Una síntesis en cuya estética, las ideas del capitalismo y su evolución se cuentan a sí mismas como ocurre en Los Buddenbrook de Thomas Mann. Pero hay otra manera de convocar la historia cuando de novelar hablamos:

La llamada del tiempo. El período de las paradojas terminales incita al novelista a no limitar la cuestión del tiempo al problema proustiano de la memoria personal, sino a ampliarla al enigma del tiempo colectivo, del tiempo de Europa, la Europa que se gira para mirar el pasado, para hacer su propio balance, para captar su propia historia, al igual que un anciano capta con una sola mirada su vida pasada. 

Milan Kundera tuvo tiempo de sobra para ese mirar que pregunta por el oro de los cronistas pagados por los vencedores. Murió esta semana a los 94 años en París, la ciudad que lo arropó otorgándole el rol de paseante solitario desde 1975 cuando es expulsado de Checoslovaquia. Solía caminar por los Jardines de Luxemburgo. Vivía cerca. Intentaba ser discreto con esa aura de autor de culto como Borges a quien tampoco le dieron el Nobel para beneplácito de su biografía y prestigio.

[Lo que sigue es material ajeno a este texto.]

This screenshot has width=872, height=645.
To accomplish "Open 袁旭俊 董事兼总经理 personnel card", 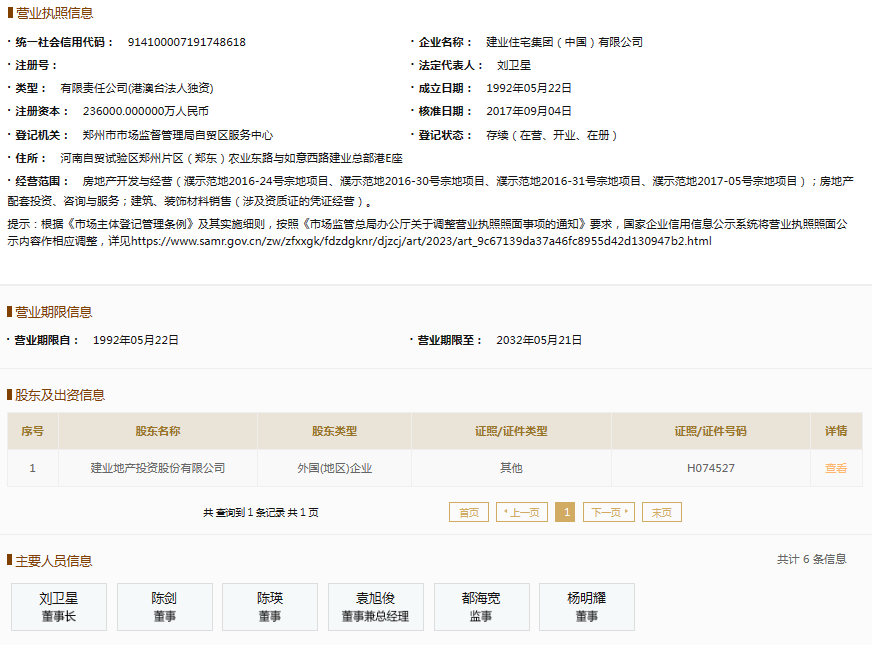I will [375, 606].
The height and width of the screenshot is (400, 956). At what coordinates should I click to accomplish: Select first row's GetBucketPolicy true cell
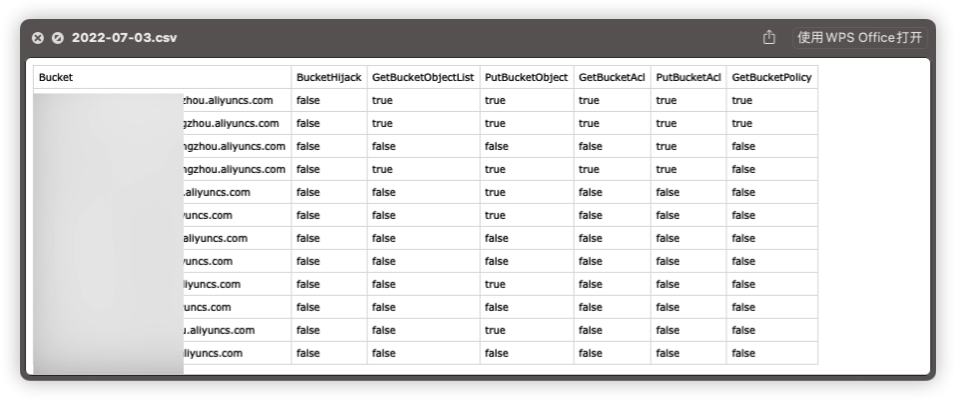(742, 100)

Kundera encontró el balance entre la literatura que se entiende (por eso vende miles de ejemplares, diría Bolaño) y la que no renuncia a su sangre, es decir, al sagrado peso de la levedad de un vínculo entre quien cuenta una historia para salvar cada uno de sus instantes (le llamo fervor poético) y quien sale al encuentro con los otros con los abrazos abiertos y la cabeza levantada.

Si hubiera sido una chica Kundera cuántas anagnórisis habría quemado como el cuerpo de cientos de cigarrillos en la terraza de un café derramando lo imposible, ¡cuánto poema, carajo!, ¡cuánto y tan inútil!